Review: The Best of America’s Test Kitchen 2009
Every weekend, I review a cookbook in an attempt to lend some guidance in a field that has become overrun. These days everyone is writing cookbooks and it is incredibly upsetting to buy a dud and have it sit on your shelf for years – staring at you, mocking your poor judgment.
I was first introduced to America’s Test Kitchen on TV. I saw the show awhile ago and was intrigued by the idea because it seems like such a simple concept and yet I had never seen anything like it. When I saw that they were coming out with, “The Best of America’s Test Kitchen 2009“, I had a feeling it was going to be a keeper.
What is the test kitchen? The idea behind the test kitchen is so simple. Take some of the best chefs around, give them the food and tools they need, and let them try recipes until they are perfected. The problem with recipes these days are that there are hundreds of different versions and the average at-home chef has no idea which one will actually produce good results.
They weed through all of this mess and you end up with the best of the best. It’s a simple concept that is perfectly executed.
Who runs this kitchen?
There is not one single chef that makes every single recipe. In fact, in this one book there are probably around 15 different chefs that present their recipes. The founder is a very well spoken gentlemen named Christopher Kimball. Even he says in the introduction though that it would be impossible for one person to compile something like this.
I sort of get this image of Christopher peering over a vast sea of burners and pots – pointing and gesturing to an army of chefs. “Try it with more butter.” “Use the broiler, man!” “Blanche don’t bake!” It’s like some crazy never-ending Iron Chef episode. Of course, I’m sure it is nothing like that, but whatever it is, it produces good stuff.
What’s in a recipe?
There are not as many recipes in this book as you would think when you pick it up. That’s because most of the recipes span more than one of the book’s large pages. Each recipe is prefaced by a fairly thorough summary by the chef explaining a bit about the history of the dish and what different variations were tried. Ultimately, the most successful recipe is given.
The layout of each recipe is great. If you are interested in all of the failed techniques and background (like me) you can easily read that stuff. If you actually have a life, they make it easy to distinguish the actual recipe and you can skip right to it. After all, the purpose is that they do all the hard work so you can only succeed.
French Onion Soup
Each recipe in this book is great, but I thought I would use one of my favorites as an example. They take something that has a lot of lore behind it and can be prepared in many different (usually incorrect) ways. If you get it right, it is delicious. If you get it wrong, it is watery onions with soggy bread.
I wanted to use this as an example also because it shows the chef’s dedication. This means not only presenting you, the reader, with a delicious recipe, but also presenting a practical recipe. In this case, the chef was presented with the perfect recipe for the soup by, gasp, a Frenchman. The problem was that it was fairly complicated. The chef set out to not only test the recipe she was given, but also try other alternatives to ensure it really was the best, and also simplify the process to make it realistic for the average home chef.

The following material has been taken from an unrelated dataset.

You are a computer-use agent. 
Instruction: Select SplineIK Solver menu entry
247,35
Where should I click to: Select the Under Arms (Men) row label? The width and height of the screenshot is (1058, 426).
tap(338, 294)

While I haven’t made the recipe myself, it looks great and I have full confidence that it is awesome. That said, I do intend to try it in the next few weeks because French onion soup is something I love and have never been able to master. So look out for it!
They are good chefs. And thorough.
This is sort of a vague reference, but maybe you got it. The point is that these guys and gals cooking these dishes are seriously thorough and it gives me confidence when I use one of the recipes. I’ll be posting the first dish that I made from this book later this week, for Chicken Saltimbocca. Now normally, a dish like this would have me slightly quivering with fear. But the fact that they chef in charge of this dish tried different versions on 150 different cutlets gave me a huge amount of confidence.
150 different varieties just for one recipe. That is the kind of thoroughness I’m talking about here. As you’ll see later this week, my chicken saltimbocca came out perfect.
Test Kitchen Resources
There is a side benefit of cooking hundreds of versions of a recipe. You can use those trials to test hundreds of different cooking methods, tools, and ingredients. The last 40 pages of the book are these findings and I found them to be incredibly helpful. There are awesome tips on stews, roasting meat, prepping fish, and stocking a baking pantry just to name a few.
The equipment reviews are awesome. Want to know the best kind of garlic press? Well, they will tell you that it is this one. They will also recommend this mandoline, this pepper mill, and this liquid dish detergent just to name a few.
After reading through this book, I’m really excited to try more of the recipes. The explanations and background behind the recipes not only make those recipes seem simple, but you also start to get a glimpse into the minds of really good chefs and guess what – that makes you better in the kitchen.